# Problem statement:
Could you please reproduce every record below exactly, leaving out the pictures?

(Saved data entries)
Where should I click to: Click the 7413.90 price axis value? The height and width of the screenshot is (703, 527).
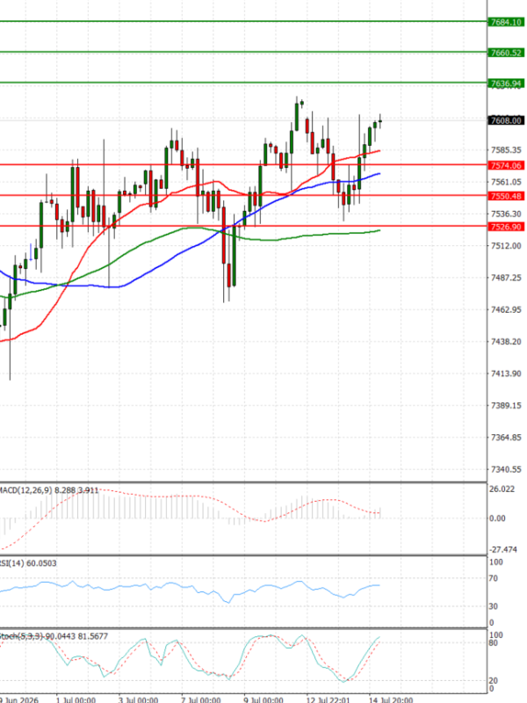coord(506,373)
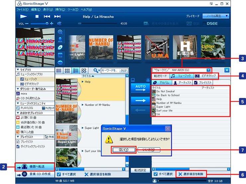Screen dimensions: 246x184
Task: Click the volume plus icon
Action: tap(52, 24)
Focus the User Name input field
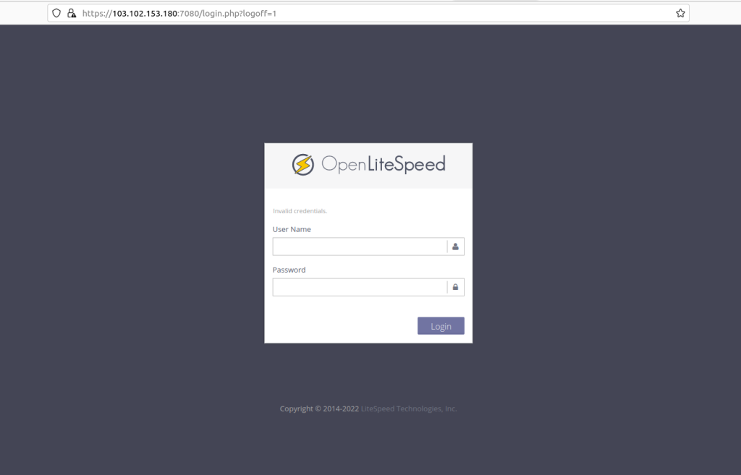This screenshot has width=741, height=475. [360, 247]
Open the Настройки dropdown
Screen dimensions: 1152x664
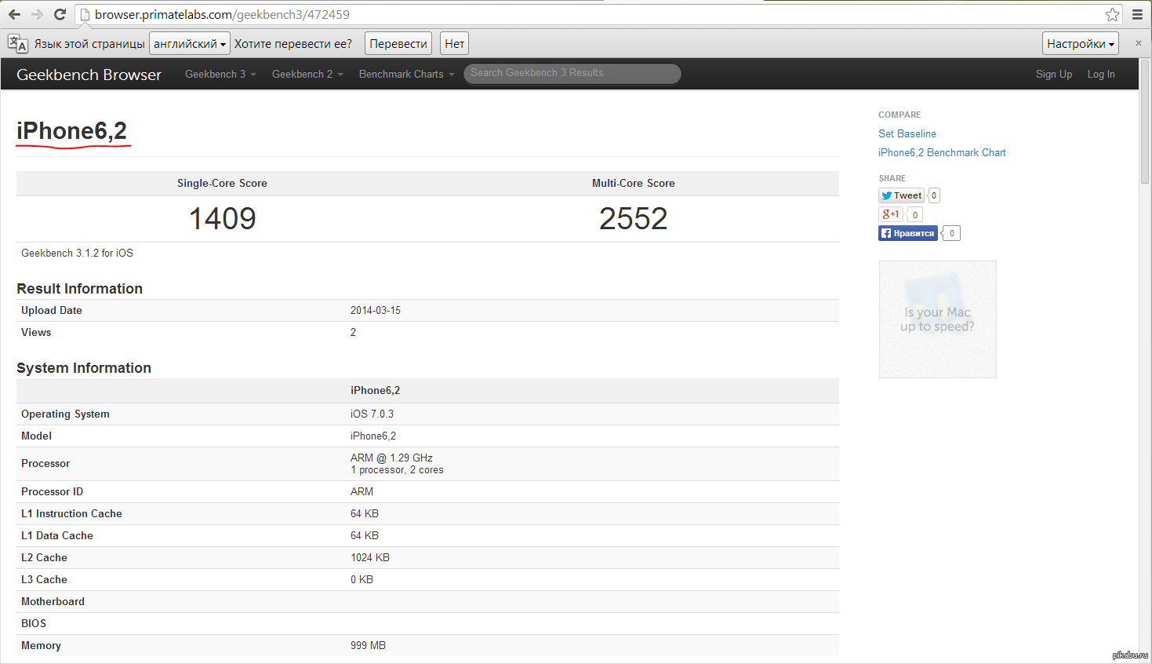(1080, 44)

# Solution for this problem:
Where should I click to: Click the 7413.90 price axis value? The height and width of the screenshot is (703, 527).
coord(506,373)
Screen dimensions: 246x184
Task: Click the volume plus icon
Action: tap(52, 24)
Focus the User Name input field
This screenshot has width=741, height=475. [360, 247]
Open the Настройки dropdown
Screen dimensions: 1152x664
(1080, 44)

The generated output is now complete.